A Lack of Leadership Leaves Employees in Limbo

If you poll everyone you know in the workforce you will find that all managers aren’t good managers. Whether you’re a front line manager, mid-level manager, or in upper management the people you manage expect you to lead. I’m not talking about mentoring or coaching I’m talking about being the decision maker. The line “I’m not a leader, the only way I could get a promotion was to take a management position” is outdated.

I agree, in many organizations the only way to move up is to become a manager. The flip side of that coin is everyone doesn’t want to be a manager and everyone isn’t built to be one. By default people end up in management positions where they do not want to be, or aren’t built for. This post isn’t about analyzing the structure of companies, it is to highlight that many managers leave their employees in limbo.

Regardless of how managers got to their positions, employees expect managers to lead. Employees need leadership when things are good and when things are bad. Employees can recognize leadership qualities regardless of the situation. If a manager can lead their employees in the midst of a bad situation they will be an instant hit. Conversely, if a manager doesn’t lead when things are bad they create a leadership vacuum.  Just because a position is occupied doesn’t mean there isn’t a vacuum.  A vacuum occurs when the responsibilities of a position aren’t performed.

Not only do leadership vacuums occur when a manager isn’t leading they also occur when a management position is left open too long or there is a leadership merry-go-round. A leadership merry-go-round is when a management position is occupied by several people in a short period of time. When employees have more than one manager in a short period of time it’s difficult for them to get their bearings. The merry-go-round leaves employees in limbo because they don’t know what direction their department or team is going in. The lack of direction leaves them limbo.
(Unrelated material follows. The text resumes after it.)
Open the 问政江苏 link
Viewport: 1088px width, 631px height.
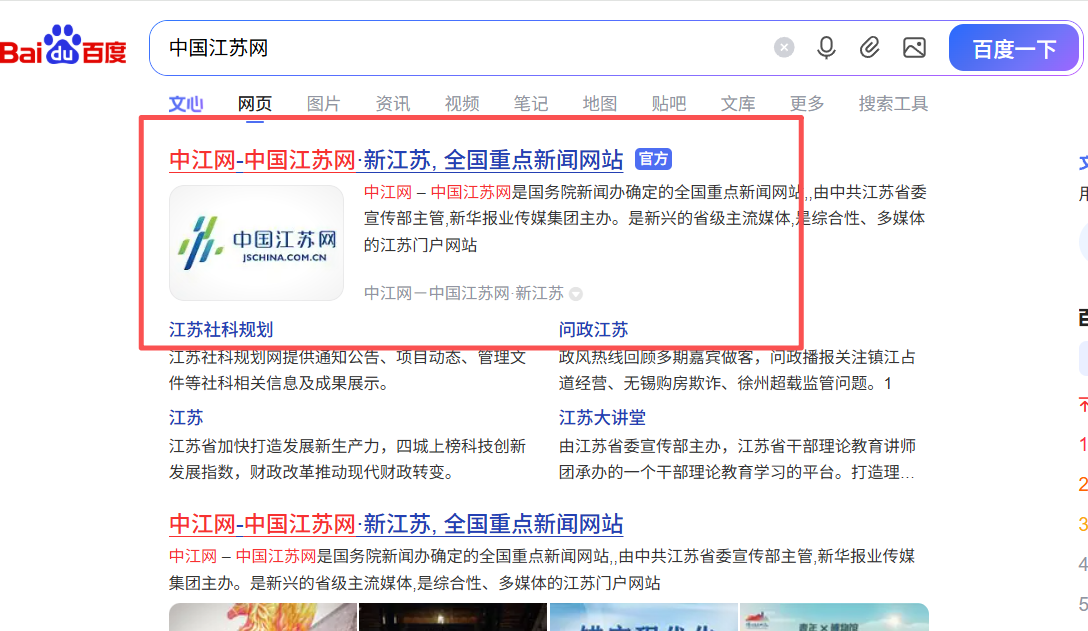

One of the main results of a leadership vacuum is low morale. Morale goes down because the employees don’t trust the current decision maker(s). Employees blame the current decision maker(s) for everything that is going on. Low morale can lead to a decrease in production, a decrease in the quality of work, and could ultimately lead to employees leaving the company/organization. If managers lead they will not leave employees in limbo.